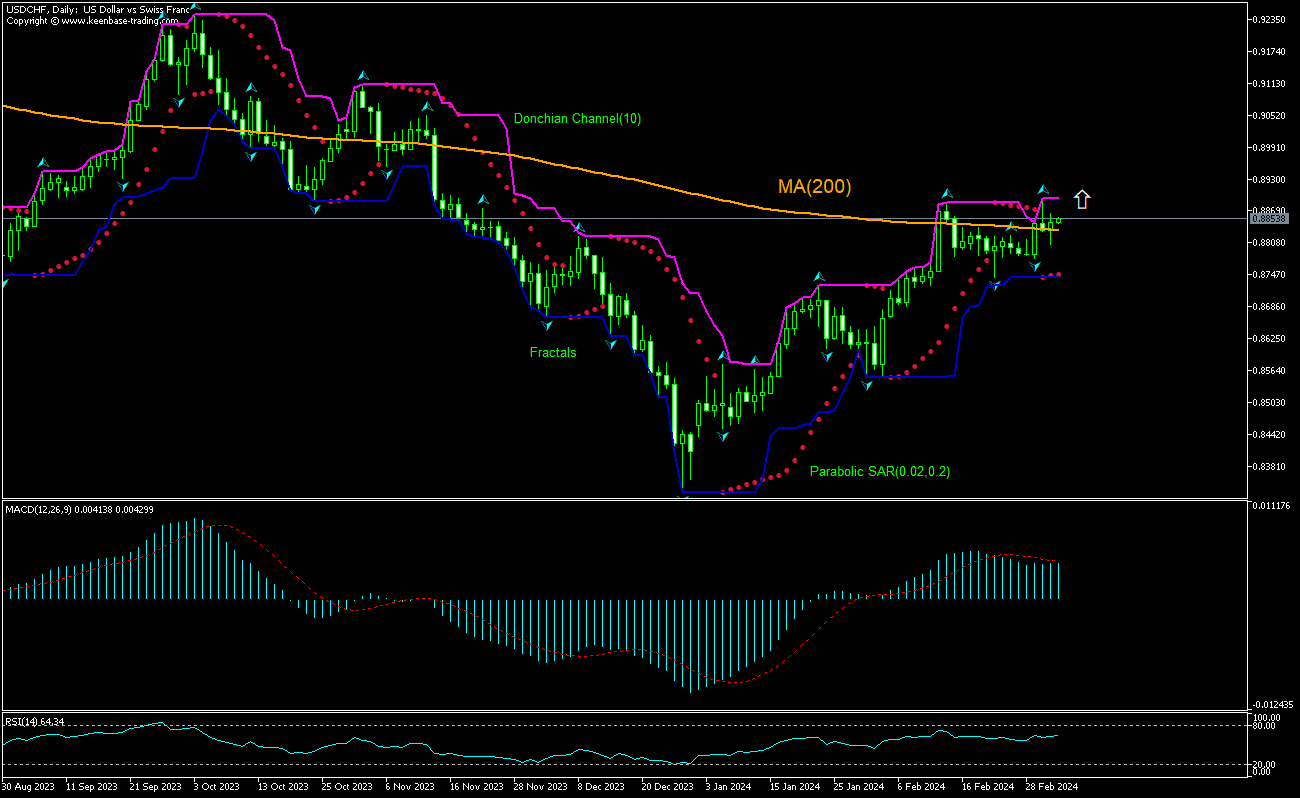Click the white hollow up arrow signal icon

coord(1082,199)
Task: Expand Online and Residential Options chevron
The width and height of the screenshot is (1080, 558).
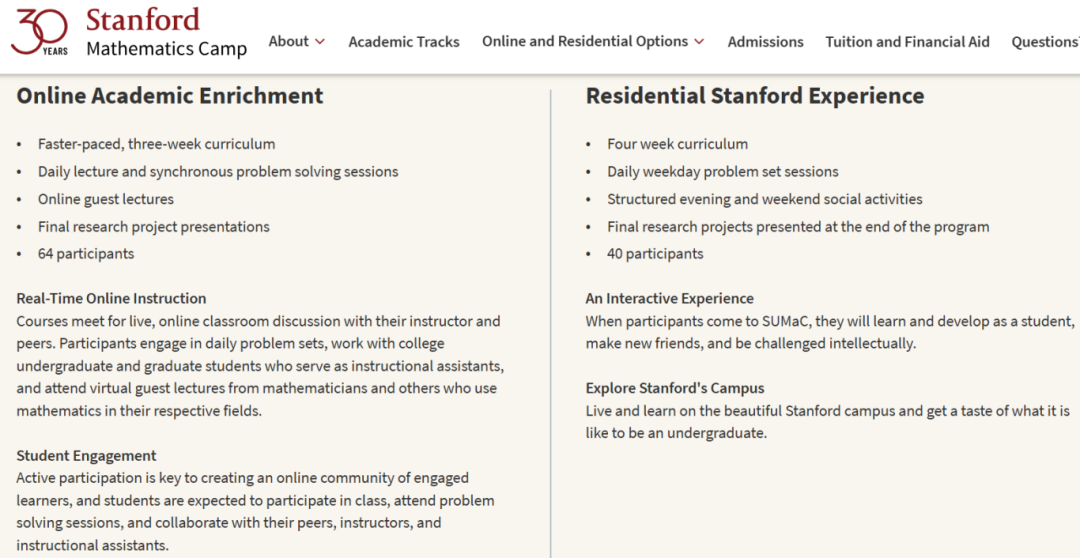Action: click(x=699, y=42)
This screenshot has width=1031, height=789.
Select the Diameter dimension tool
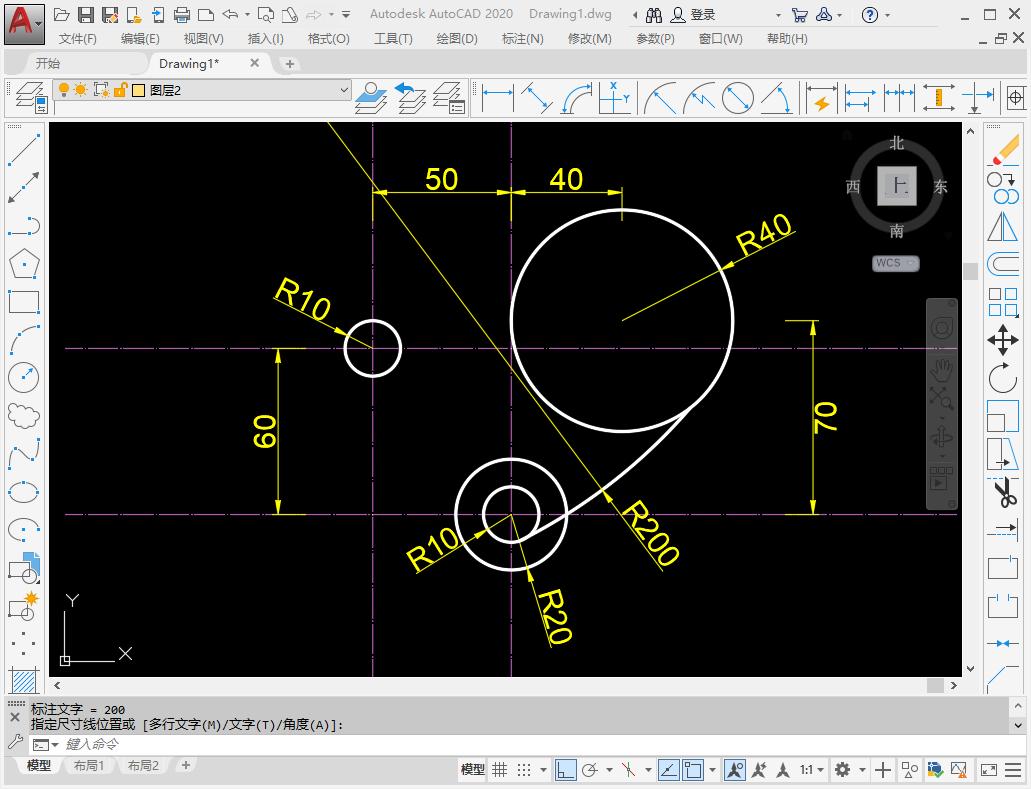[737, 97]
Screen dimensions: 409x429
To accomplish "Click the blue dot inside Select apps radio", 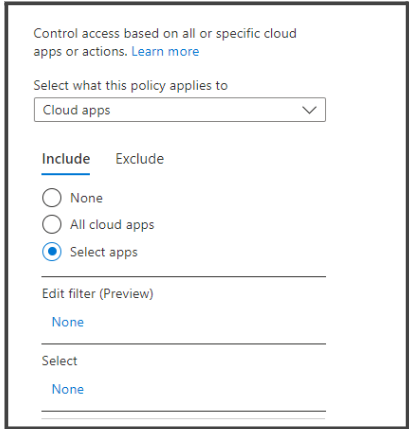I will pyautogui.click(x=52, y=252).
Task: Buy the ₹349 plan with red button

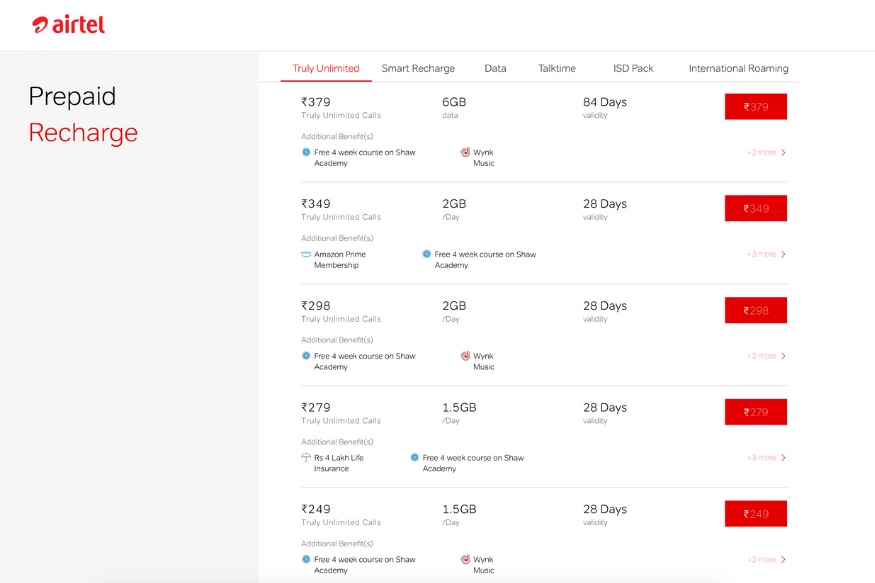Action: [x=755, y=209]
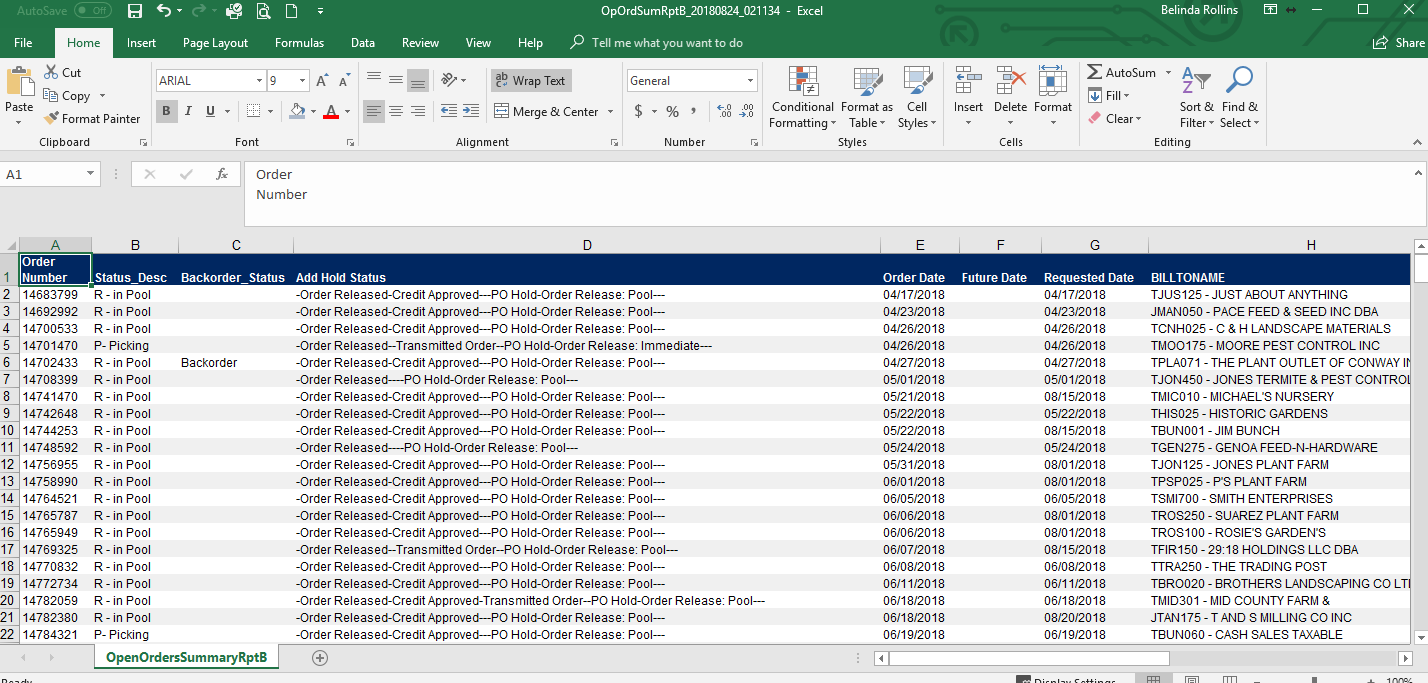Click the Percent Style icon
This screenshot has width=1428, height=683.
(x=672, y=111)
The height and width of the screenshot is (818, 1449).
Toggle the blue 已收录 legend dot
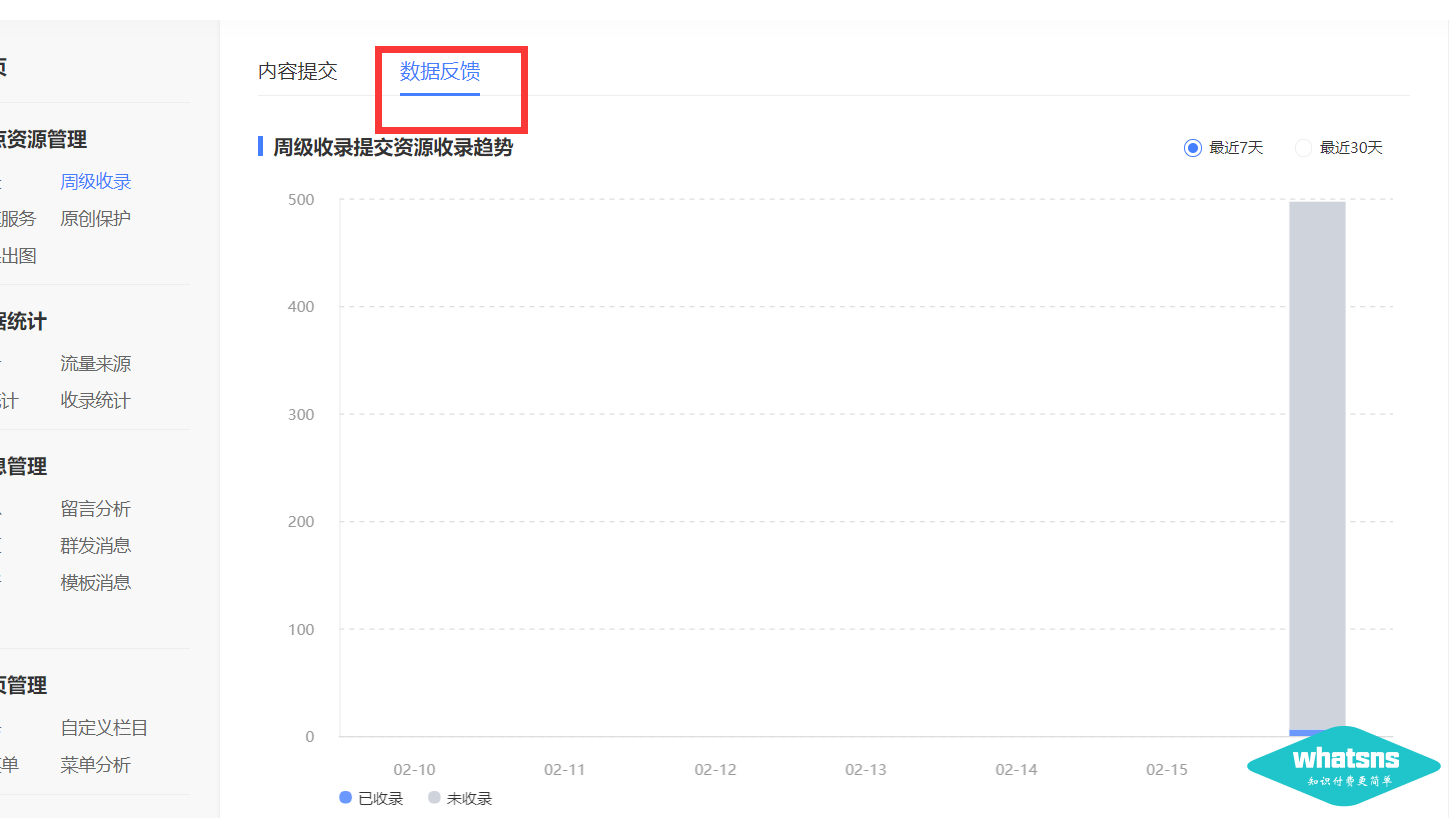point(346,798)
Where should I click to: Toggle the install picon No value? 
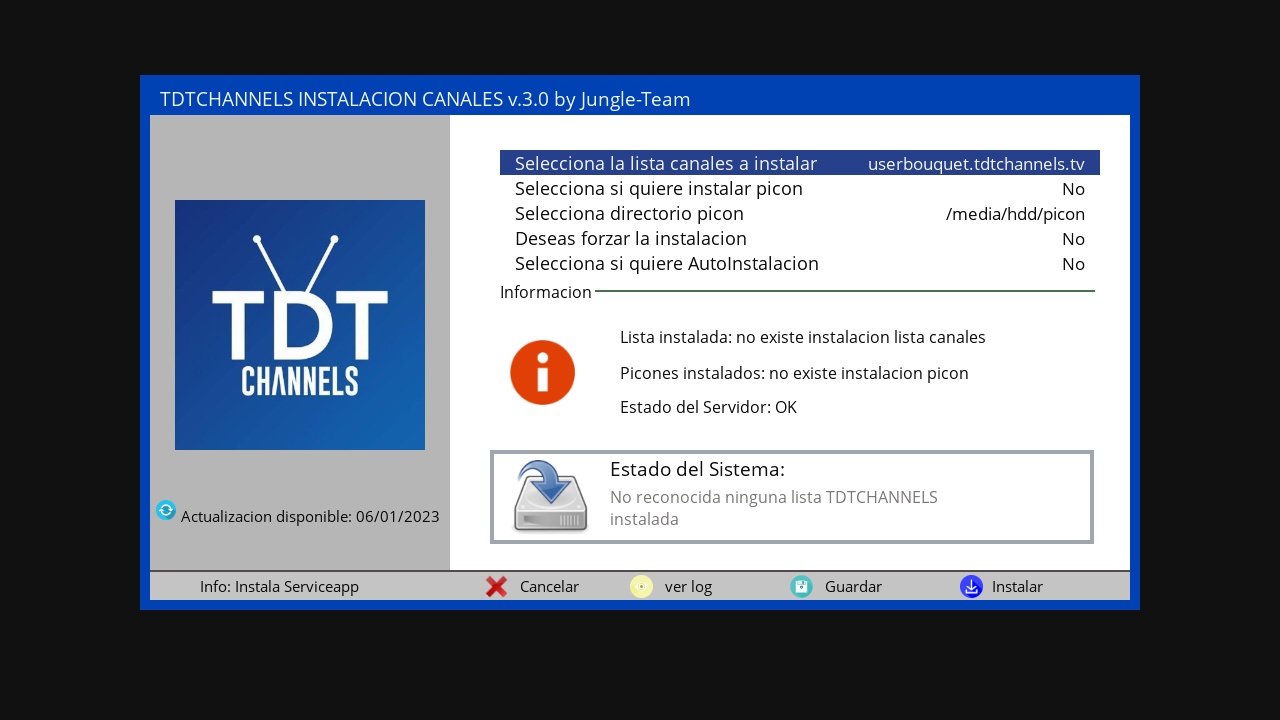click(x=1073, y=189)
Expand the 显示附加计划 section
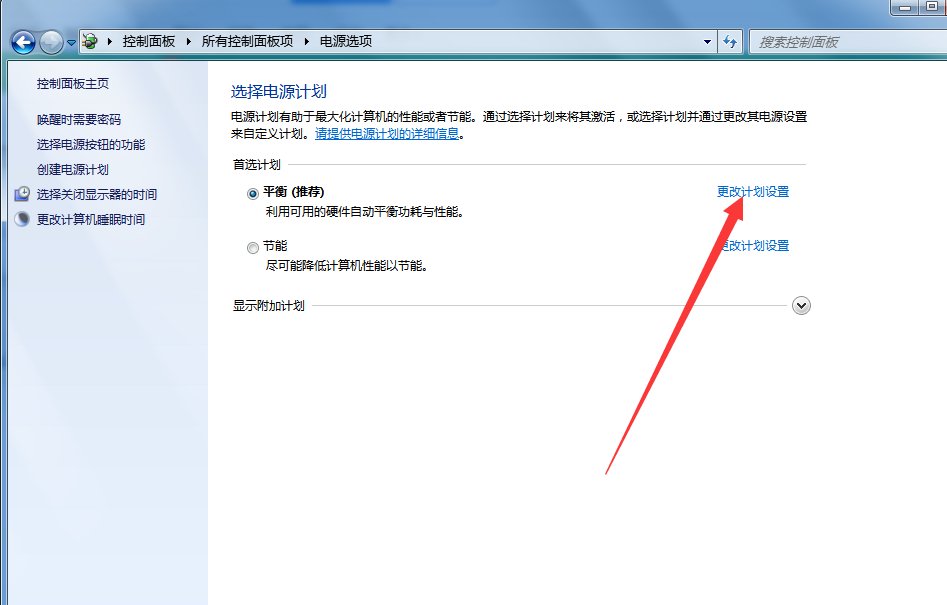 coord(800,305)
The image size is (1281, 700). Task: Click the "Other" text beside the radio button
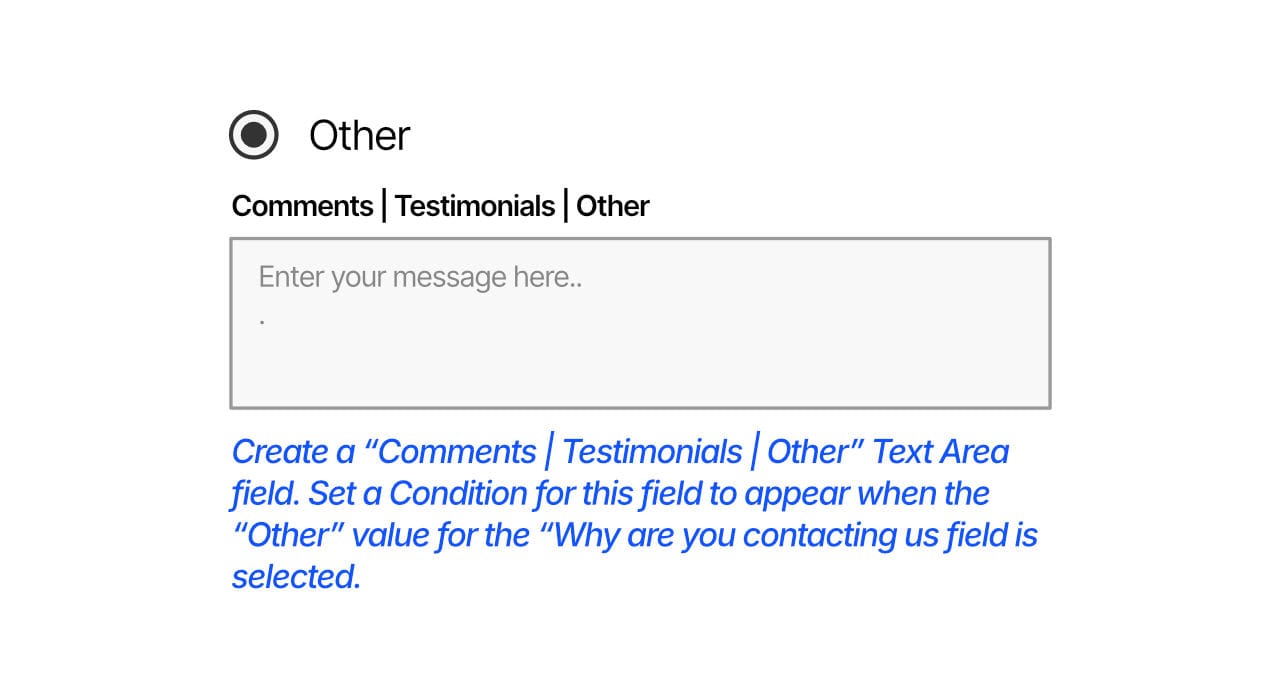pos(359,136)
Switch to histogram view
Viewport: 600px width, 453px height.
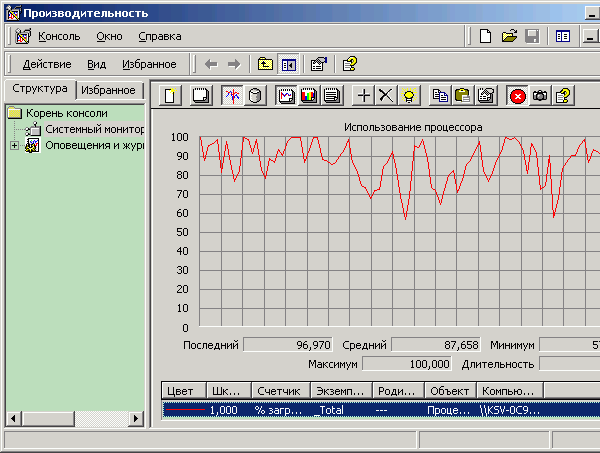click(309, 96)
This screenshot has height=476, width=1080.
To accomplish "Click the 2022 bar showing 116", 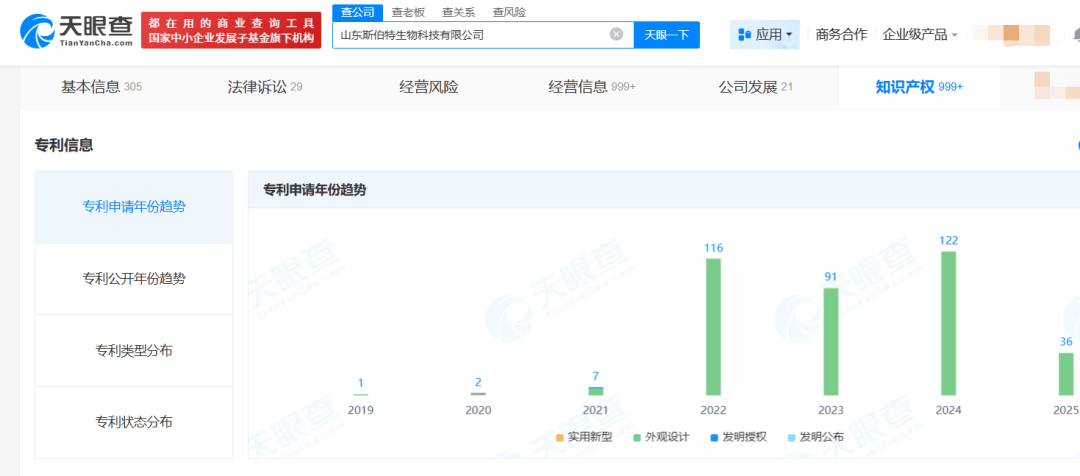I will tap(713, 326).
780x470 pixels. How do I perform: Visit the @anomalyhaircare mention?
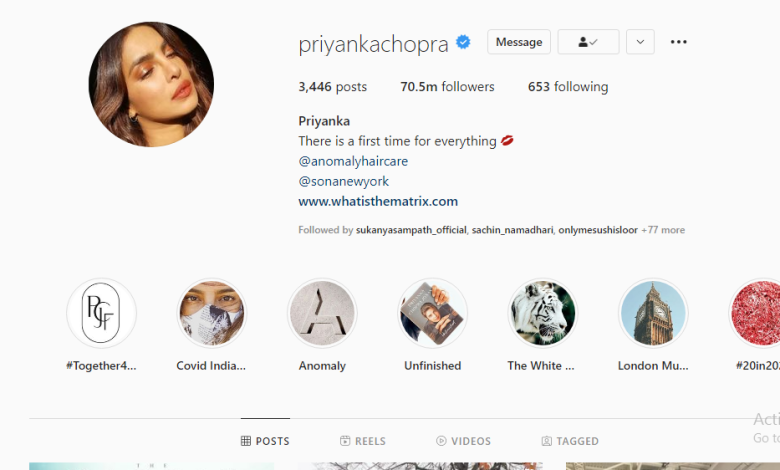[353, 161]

What is needed - Now transcribe the lines above exactly, starting at the line containing "Task: Expand Online" and ending at the line containing "Screen dimensions: 409x429", both lines included, pictures excluded.

Output of the exercise -
Task: Expand Online and Residential Options chevron
The width and height of the screenshot is (1080, 558).
Action: click(x=699, y=42)
This screenshot has width=1031, height=789.
Select the Diameter dimension tool
[737, 97]
Screen dimensions: 409x429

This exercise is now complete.